## EXCERPTED RECORDS
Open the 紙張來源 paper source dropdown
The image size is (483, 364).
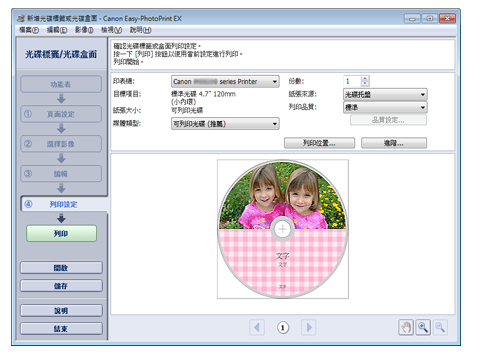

...

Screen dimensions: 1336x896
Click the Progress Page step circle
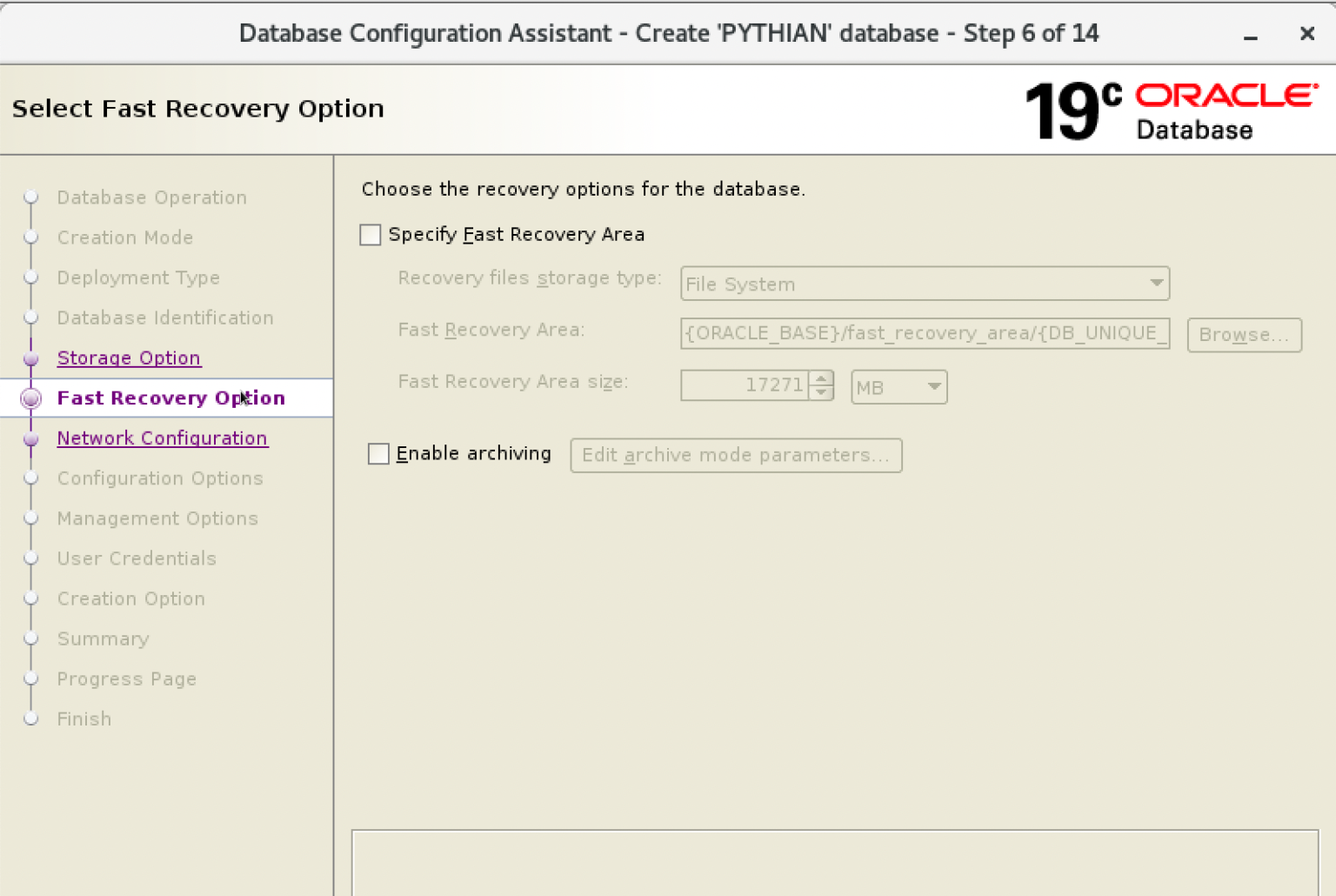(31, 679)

## EXERCISE
A verbatim transcription is needed of the lines above, starting at the line with "Open the 紙張來源 paper source dropdown" and ending at the line with "The image size is (483, 364).", both included, and of nothing else.

## WRITTEN ANSWER
Open the 紙張來源 paper source dropdown
The image size is (483, 364).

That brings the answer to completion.